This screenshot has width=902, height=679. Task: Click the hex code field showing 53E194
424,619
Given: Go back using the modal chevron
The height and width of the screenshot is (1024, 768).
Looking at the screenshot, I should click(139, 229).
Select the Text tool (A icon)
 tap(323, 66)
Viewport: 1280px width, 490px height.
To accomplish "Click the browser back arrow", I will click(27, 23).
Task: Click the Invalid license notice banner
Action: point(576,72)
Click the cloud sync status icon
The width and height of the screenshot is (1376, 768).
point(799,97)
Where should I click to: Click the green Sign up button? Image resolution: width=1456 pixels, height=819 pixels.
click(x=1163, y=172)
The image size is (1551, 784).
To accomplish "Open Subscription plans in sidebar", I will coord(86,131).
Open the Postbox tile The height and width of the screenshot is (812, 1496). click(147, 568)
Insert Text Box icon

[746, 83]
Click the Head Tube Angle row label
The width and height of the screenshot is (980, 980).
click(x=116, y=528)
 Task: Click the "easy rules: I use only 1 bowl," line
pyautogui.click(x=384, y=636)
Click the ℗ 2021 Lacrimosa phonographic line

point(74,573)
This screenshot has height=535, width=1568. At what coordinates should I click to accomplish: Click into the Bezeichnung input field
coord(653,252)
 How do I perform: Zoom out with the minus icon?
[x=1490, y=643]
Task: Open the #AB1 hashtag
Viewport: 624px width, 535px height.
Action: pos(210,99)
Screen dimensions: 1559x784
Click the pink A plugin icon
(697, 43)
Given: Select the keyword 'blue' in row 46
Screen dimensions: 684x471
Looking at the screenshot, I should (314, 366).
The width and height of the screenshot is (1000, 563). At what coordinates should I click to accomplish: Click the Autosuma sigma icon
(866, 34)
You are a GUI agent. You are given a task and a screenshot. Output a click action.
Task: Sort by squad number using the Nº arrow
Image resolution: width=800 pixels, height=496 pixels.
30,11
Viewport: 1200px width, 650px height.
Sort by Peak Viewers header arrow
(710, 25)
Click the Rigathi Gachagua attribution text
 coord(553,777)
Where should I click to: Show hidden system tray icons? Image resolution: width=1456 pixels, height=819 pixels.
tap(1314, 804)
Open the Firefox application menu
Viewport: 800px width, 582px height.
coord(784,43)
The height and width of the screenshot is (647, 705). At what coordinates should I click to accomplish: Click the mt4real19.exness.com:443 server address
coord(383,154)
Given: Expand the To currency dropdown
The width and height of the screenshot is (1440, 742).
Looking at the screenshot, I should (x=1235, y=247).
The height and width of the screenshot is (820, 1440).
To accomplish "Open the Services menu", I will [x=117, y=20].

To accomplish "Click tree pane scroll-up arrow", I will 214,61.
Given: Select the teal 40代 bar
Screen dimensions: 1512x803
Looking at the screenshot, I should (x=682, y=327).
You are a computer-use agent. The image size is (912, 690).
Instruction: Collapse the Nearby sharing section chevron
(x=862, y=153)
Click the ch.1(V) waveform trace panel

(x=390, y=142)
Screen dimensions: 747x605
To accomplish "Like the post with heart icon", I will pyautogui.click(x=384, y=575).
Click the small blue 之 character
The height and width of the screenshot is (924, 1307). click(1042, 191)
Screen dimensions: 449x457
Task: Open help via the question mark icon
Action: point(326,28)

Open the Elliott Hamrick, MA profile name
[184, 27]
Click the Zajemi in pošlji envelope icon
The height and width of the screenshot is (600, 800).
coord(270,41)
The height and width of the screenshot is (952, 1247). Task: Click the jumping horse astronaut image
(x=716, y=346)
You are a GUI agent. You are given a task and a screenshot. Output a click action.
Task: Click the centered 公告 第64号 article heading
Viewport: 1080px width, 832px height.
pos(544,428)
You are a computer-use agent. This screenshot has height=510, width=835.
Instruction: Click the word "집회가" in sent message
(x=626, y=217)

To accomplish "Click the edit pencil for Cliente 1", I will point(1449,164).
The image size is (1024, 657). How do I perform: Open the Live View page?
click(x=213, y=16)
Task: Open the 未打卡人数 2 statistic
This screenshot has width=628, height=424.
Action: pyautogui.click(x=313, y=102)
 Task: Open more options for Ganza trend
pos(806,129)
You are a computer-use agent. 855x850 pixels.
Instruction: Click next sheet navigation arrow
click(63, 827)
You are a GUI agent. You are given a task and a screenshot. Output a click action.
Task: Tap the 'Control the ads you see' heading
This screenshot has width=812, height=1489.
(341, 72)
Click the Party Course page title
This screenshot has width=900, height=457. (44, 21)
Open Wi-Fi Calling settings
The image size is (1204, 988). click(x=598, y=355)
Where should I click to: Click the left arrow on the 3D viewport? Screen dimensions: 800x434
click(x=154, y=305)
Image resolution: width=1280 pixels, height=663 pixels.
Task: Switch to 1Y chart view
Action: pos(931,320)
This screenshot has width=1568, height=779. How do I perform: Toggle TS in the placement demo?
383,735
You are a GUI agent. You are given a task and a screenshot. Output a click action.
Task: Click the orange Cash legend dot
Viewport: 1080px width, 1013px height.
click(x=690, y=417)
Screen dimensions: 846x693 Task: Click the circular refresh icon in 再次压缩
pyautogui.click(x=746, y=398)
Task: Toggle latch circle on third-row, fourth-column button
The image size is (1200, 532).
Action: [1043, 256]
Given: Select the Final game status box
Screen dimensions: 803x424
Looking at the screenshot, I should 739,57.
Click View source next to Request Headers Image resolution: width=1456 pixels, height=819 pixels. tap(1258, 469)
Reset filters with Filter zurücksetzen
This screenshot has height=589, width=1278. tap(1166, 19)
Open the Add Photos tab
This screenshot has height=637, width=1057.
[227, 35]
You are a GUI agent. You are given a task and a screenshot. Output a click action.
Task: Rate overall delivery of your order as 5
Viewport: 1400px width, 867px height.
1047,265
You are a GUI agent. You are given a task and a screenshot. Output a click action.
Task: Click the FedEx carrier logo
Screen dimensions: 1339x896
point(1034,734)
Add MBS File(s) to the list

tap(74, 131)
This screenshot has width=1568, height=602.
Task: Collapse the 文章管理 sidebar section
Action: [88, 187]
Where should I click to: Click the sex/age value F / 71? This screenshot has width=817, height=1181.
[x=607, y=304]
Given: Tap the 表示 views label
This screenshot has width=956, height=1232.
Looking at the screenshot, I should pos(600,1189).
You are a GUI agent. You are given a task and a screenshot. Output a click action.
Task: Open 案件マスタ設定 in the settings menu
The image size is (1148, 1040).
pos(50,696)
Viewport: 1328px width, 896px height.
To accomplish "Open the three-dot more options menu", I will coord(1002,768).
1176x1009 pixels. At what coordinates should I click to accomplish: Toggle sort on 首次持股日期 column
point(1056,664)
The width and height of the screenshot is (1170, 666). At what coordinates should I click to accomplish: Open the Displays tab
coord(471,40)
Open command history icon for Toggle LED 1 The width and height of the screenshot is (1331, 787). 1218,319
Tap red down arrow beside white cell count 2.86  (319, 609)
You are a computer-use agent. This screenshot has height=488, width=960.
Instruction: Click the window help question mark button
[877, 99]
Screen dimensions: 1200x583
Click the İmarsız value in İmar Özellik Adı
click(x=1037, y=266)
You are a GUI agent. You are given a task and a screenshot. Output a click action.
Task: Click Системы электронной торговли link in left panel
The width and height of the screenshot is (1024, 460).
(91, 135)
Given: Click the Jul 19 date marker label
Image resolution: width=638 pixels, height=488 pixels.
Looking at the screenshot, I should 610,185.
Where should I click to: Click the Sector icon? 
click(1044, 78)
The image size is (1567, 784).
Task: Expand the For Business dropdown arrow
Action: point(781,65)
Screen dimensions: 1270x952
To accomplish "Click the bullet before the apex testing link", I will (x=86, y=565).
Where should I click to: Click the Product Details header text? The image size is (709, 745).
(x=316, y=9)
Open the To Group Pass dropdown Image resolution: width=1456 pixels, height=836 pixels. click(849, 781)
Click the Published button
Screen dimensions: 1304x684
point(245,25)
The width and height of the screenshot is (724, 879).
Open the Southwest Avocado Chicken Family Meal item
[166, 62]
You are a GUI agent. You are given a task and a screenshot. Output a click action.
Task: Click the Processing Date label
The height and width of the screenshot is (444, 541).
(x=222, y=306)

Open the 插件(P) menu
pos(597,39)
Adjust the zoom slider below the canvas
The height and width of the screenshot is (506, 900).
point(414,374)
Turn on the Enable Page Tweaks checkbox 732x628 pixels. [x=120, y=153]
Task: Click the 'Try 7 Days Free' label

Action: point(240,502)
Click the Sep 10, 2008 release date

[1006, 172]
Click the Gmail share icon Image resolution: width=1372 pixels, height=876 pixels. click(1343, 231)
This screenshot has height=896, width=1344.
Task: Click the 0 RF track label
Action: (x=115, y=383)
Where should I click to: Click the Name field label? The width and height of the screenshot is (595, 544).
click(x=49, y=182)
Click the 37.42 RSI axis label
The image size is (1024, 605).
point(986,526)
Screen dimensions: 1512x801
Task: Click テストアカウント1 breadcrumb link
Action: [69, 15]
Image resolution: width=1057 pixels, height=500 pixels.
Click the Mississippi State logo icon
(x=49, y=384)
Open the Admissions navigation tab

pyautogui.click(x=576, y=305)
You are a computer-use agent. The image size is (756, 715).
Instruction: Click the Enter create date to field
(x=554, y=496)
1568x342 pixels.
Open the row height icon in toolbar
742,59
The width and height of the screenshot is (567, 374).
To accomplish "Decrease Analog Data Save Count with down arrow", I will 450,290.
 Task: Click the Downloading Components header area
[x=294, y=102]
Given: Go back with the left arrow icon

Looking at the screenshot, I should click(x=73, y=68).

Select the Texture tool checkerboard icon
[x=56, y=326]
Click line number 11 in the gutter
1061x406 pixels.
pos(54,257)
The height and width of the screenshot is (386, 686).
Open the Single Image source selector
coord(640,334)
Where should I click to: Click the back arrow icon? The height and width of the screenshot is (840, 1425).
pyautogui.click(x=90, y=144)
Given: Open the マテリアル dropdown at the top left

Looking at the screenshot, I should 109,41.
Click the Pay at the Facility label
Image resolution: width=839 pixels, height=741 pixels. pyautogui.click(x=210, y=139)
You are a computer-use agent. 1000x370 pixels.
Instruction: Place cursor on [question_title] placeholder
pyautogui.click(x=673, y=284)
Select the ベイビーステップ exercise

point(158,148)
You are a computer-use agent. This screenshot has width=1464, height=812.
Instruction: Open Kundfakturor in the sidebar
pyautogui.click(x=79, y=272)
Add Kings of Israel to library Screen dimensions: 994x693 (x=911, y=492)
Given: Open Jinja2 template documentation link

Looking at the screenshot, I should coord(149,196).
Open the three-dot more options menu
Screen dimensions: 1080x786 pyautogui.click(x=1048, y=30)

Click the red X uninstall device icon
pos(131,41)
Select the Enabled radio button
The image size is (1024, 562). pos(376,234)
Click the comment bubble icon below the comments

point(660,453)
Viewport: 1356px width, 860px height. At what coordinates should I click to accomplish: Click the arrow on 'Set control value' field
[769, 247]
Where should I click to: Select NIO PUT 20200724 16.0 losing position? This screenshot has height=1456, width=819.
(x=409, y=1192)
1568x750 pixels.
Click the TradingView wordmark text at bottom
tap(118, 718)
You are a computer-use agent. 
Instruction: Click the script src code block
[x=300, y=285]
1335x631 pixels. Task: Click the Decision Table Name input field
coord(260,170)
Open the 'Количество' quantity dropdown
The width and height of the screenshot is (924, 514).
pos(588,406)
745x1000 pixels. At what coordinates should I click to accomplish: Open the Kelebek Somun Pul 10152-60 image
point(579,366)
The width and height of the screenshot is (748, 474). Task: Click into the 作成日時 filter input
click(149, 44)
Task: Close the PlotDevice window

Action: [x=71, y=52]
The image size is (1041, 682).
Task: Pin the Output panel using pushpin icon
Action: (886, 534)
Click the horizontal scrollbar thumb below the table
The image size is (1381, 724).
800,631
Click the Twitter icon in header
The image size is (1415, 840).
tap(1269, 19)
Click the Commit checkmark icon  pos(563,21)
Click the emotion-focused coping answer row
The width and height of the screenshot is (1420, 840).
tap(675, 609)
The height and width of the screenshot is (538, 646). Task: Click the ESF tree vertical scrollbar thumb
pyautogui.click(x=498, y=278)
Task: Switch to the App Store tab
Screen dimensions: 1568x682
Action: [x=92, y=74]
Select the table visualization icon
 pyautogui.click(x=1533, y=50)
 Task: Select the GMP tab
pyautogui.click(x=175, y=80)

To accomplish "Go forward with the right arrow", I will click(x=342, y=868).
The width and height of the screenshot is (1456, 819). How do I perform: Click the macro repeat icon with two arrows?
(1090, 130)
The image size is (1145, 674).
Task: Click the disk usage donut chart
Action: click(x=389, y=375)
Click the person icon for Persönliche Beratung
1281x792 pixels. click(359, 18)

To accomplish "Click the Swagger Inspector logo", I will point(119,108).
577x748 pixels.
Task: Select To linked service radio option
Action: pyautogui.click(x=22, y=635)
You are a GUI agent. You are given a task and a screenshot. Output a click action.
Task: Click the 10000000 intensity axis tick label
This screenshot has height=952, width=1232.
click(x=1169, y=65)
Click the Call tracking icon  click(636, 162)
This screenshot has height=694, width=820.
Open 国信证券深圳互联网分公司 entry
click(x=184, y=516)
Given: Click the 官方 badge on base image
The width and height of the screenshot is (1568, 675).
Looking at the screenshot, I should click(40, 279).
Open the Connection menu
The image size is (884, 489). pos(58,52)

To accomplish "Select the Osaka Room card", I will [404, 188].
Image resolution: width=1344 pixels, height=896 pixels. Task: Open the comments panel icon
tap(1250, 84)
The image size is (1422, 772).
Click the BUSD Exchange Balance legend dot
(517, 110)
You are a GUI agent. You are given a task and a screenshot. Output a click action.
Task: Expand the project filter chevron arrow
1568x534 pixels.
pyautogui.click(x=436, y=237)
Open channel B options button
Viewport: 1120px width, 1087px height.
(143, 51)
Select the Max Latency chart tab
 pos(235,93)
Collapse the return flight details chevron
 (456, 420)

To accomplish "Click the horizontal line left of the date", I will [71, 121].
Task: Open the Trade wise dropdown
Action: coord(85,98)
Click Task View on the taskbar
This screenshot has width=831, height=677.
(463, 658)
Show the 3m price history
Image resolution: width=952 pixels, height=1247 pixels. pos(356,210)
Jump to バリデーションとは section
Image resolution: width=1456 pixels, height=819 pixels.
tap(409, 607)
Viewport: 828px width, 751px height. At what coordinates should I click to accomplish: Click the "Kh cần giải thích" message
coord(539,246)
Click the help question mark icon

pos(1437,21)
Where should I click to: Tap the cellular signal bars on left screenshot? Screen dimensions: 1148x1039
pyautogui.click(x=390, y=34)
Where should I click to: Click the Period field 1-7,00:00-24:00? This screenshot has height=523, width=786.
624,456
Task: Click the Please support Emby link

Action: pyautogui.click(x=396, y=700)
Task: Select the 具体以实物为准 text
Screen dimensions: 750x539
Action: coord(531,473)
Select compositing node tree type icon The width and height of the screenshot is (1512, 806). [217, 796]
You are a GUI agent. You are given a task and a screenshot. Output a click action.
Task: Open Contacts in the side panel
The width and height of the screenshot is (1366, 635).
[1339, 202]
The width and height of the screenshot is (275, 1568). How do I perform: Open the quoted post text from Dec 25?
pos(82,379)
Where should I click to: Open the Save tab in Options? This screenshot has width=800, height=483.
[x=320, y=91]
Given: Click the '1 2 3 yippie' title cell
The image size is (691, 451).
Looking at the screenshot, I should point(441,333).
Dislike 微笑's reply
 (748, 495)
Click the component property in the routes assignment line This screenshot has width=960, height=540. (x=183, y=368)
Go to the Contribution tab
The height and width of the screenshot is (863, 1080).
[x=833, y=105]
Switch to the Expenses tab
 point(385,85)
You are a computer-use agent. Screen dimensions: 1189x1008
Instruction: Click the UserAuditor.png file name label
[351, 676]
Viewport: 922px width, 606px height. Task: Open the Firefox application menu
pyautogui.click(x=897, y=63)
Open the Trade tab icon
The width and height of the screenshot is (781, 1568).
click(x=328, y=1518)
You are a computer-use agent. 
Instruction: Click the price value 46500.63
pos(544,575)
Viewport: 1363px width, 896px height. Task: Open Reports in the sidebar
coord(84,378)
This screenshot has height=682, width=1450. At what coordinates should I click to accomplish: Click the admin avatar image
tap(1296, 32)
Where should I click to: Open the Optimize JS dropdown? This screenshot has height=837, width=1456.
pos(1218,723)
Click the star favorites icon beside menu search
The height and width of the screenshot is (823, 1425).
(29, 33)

===============

Exercise directions »
Turn everything from the line containing "Collapse the return flight details chevron" down to the line containing "Action: coord(85,98)" into a numbered list, one line per number, with blank lines left out.

Result of this task »
1. Collapse the return flight details chevron
2.  (456, 420)
3. To accomplish "Click the horizontal line left of the date", I will [71, 121].
4. Task: Open the Trade wise dropdown
5. Action: coord(85,98)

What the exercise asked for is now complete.